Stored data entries
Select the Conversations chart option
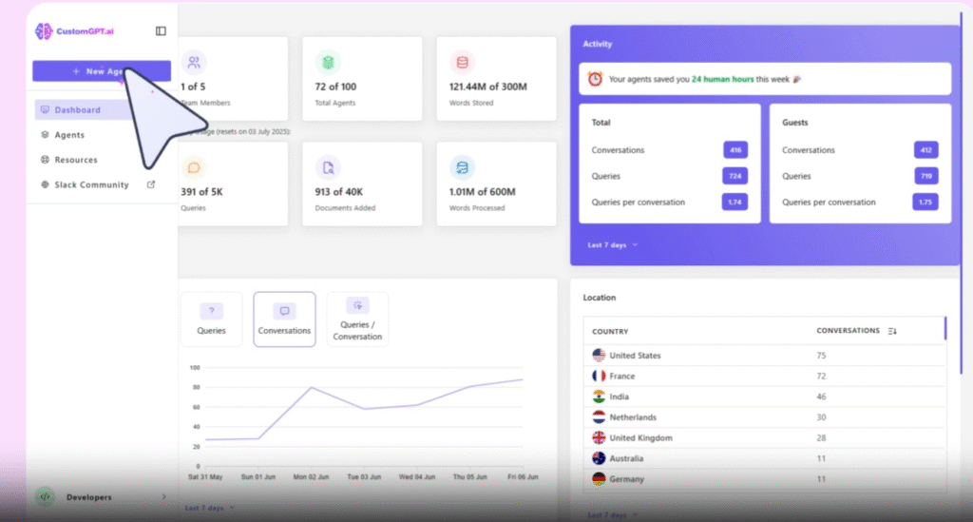[x=284, y=319]
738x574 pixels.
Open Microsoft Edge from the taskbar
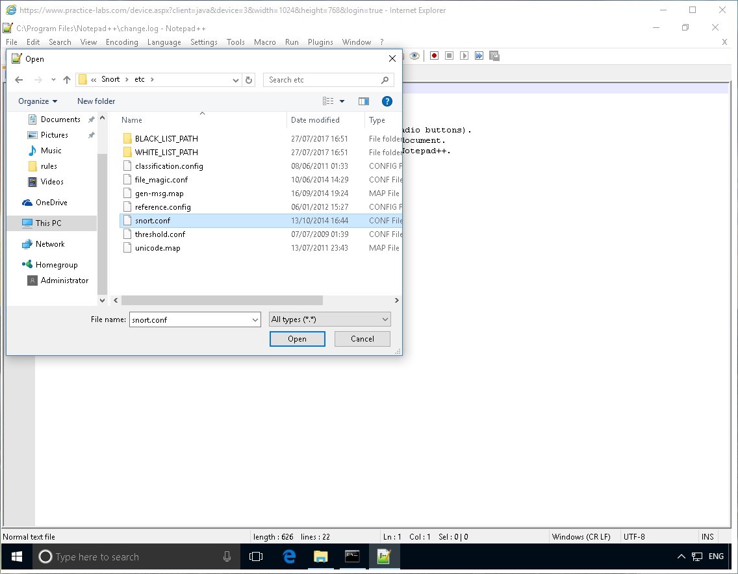[290, 556]
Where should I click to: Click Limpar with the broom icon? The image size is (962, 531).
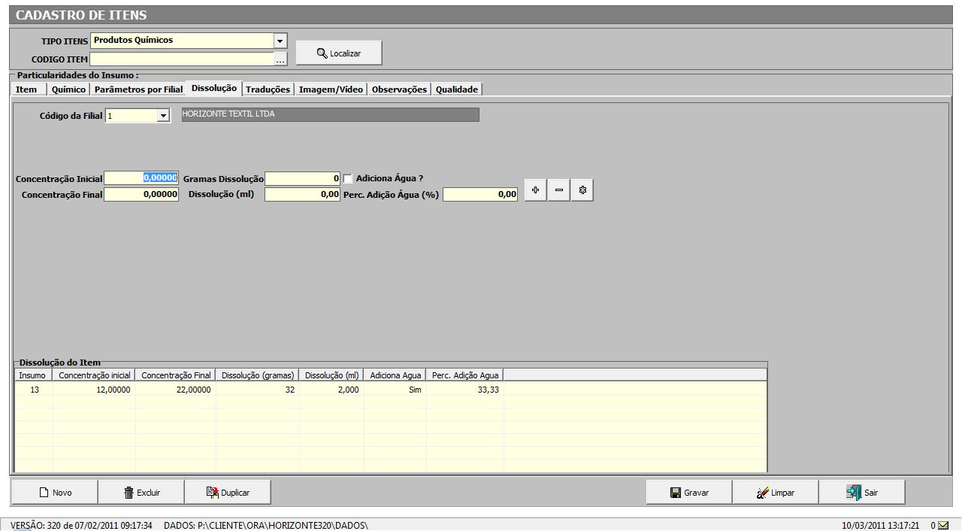[775, 493]
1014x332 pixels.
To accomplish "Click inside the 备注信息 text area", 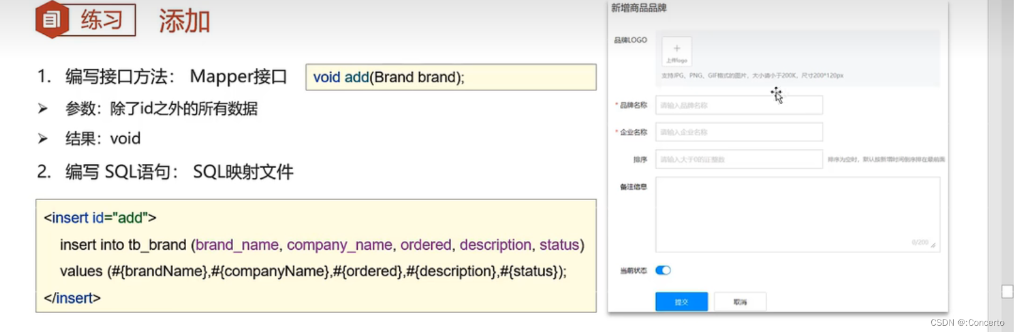I will (797, 213).
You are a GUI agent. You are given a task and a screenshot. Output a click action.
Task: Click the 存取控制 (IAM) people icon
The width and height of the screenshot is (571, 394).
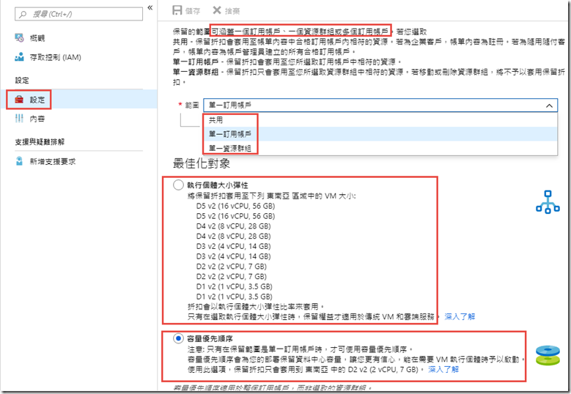point(20,57)
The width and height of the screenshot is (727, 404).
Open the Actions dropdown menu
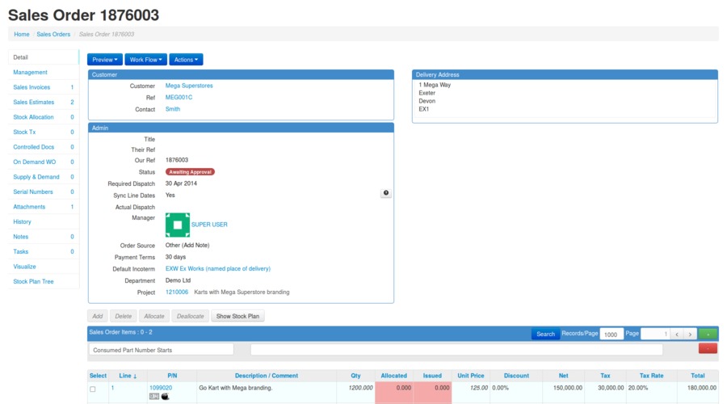point(186,60)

### TASK STATEMENT
Write out again the lines from the one with "You are a GUI" through the end of the records exactly, without any of the pictures.

### YOUR SOLUTION
You are a GUI agent. You are given a task and a screenshot. Output a click action.
Task: Click the 存取控制 (IAM) people icon
The width and height of the screenshot is (571, 394).
point(20,57)
The width and height of the screenshot is (727, 404).
Open the Actions dropdown menu
point(186,60)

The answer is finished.